ENGLAND RIPPED APART
Lyon the destroyer in first Test thrashing
IT WaS the wicket that epitomised what, in the space of the last two desperate days, became an abject surrender by england at the ground they call their fortress.
When Jason Roy charged down the track in an attempt to hit nathan Lyon out of Birmingham and instead missed with a wild slog, it became clear england were going 1-0 down in the series floundering rather than fighting.
yes, Roy had been chosen for this ashes Test on the back of his big-match temperament and an attacking game that has made him one of the most destructive batsmen in one-day cricket.
and, yes, if england are going to put their faith in him in the ultimate form of the game, they will have to put up with some overly positive shots and brain-fades made in the name of imposing himself on the Test arena.
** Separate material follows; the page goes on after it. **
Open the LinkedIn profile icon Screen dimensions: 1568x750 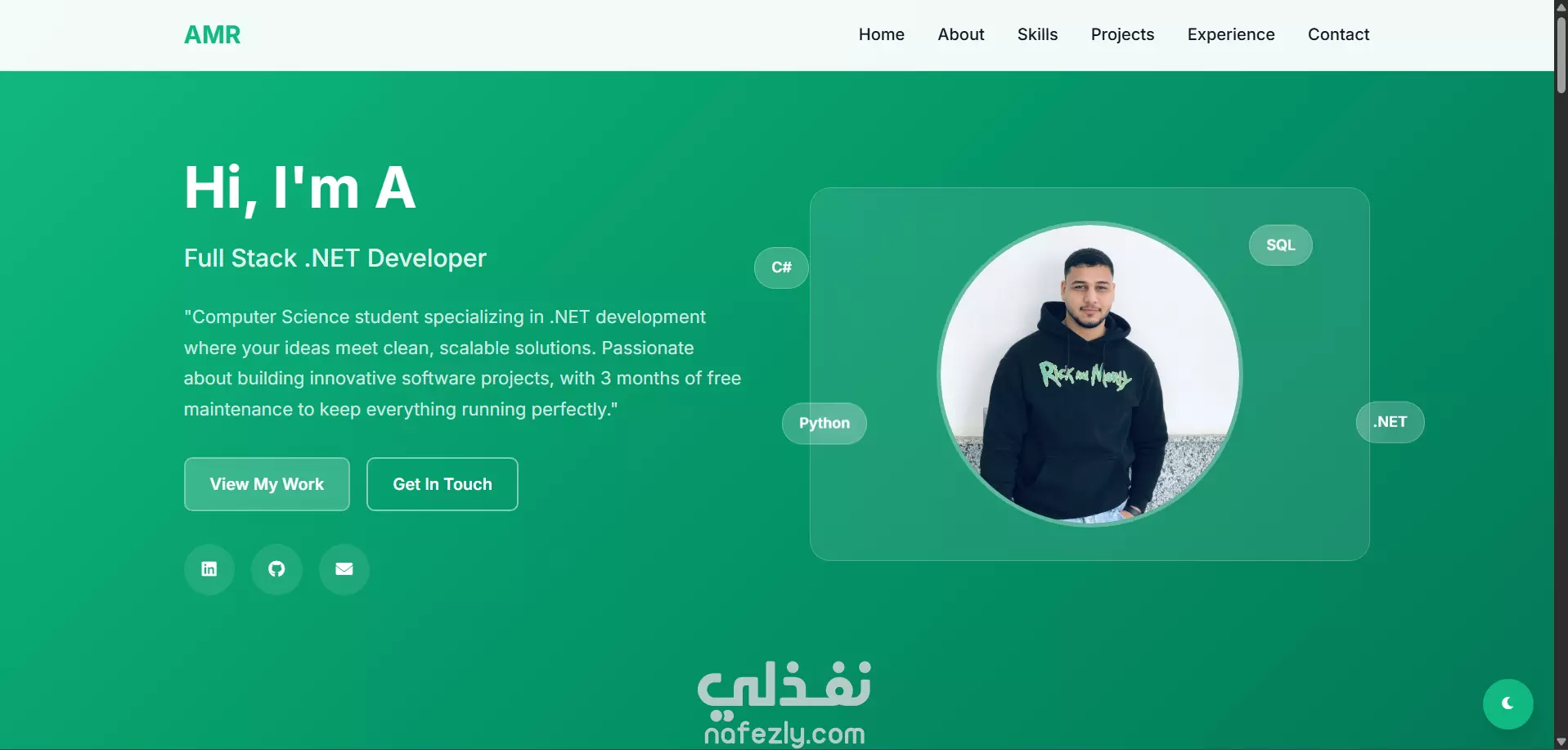[209, 569]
But not this. not such a reckless and headless slog that it offered Lyon the first of his six wickets in england’s woeful last
day collapse, not only on a plate but gift-wrapped and labelled: ‘To Nathan, with love from Jason.’
At that stage of this fifth day, England had lost only Rory Burns and could still entertain realistic hopes of at least making Australia work hard for their victory on a ground where the tourists had not won since the halcyon days of 2001.
Yet once Roy had departed, running off the pitch and away from the scene of his crime almost in embarrassment, an England team who appear to be struggling to recover from the mental and physical exertions of winning the World Cup crashed spectacularly.
This really was a dismal way to go 1-0 down in an Ashes series that represents the second of England’s twin peaks in this most momentous of all cricketing summers.
It had all started so well when England had Australia 122 for eight on the first day and even when they batted with rare application to claim a first-innings lead of 90 once Steve Smith had made the first of his two Testdefining hundreds.
But everything started to go badly wrong on a fourth day when Smith was supreme again and an England attack lacking its injured spearhead Jimmy Anderson ran out of ideas and energy and allowed Australia to dominate.
And, even though England really should have been capable of batting out the last day with few alarms to head to Lord’s all square, their familiar lack of fortitude struck again once Roy had offered Lyon all the encouragement he needed on a worn last-day pitch.
Nothing summed up the difference between these old enemies more than the six-wicket success of Lyon compared to the total failure to make an impression of his opposite off-spinning number, the completely out- of- sorts Moeen Ali.
Lyon, nicknamed Garry after the Aussie rules footballer Garry Lyon, always looked like being the key last- day figure and so it proved as he breezed through England to became only the fourth Australia bowler to reach 350 Test wickets.
And nothing was more predictable than the fact Moeen was one of them as he fell to Lyon for the ninth time in their last 10 meetings and walked off to an uncertain Test future so soon after becoming surplus to England’s World Cup- winning requirements.
England need to be decisive now. It may seem harsh for Moeen to be left out after one bad game with the ball, but the complete lack of confidence he has long shown in his batting has spread to his bowling in this Test. He needs to be taken out of the firing line.
So does Joe Denly, whose unlikely return to international cricket in the autumn of his county career looks destined to end in predictable underachievement after twin failures here, despite being protected from the new ball by his move down to No 4.
England are understandably and rightly loath to return to the bad old days of chopping and changing too quickly, with Trevor Bayliss in particular preferring to give players one game too many than one too few, but they should bite the bullet now with Denly. It is barely conceivable to see him scoring big runs at this level.
To compound his misery, Denly chose to review his dismissal yesterday, admittedly after consulting his captain, when he must have had more than a decent idea he had touched the ball from Lyon through to Cameron Bancroft at short leg.
With the umpires having such a miserable match themselves — and Joel Wilson twice gave Joe Root out erroneously yesterday to take his blunder count up to eight for the match — the last thing England needed was to waste a review.
Not that it mattered as England, four wickets down at lunch, plummeted in the afternoon session, with Jos Buttler and Jonny Bairstow, two such key figures, looking worryingly out of form and energy themselves as they fell to the impressive Pat Cummins.
Only Chris Woakes, currently one of England’s best batsmen, could hold Australia up for long as he top-scored with 37 before becoming the last man to fall, offering a soft slip catch off Cummins to who else but Smith.
This, then, was undoubtedly Smith’s and Australia’s Test and they now head to the ground where they feel most at home themselves, Lord’s, having breached this Edgbaston fortress impressively and perhaps already decisively.
Suddenly England are under extreme pressure, just as they were in the World Cup after they had lost to Australia at Lord’s in the group stage.
Then they came back famously to win the Cup. Now they will need all their powers of recovery to complete their much sought-after white-ball and red-ball double.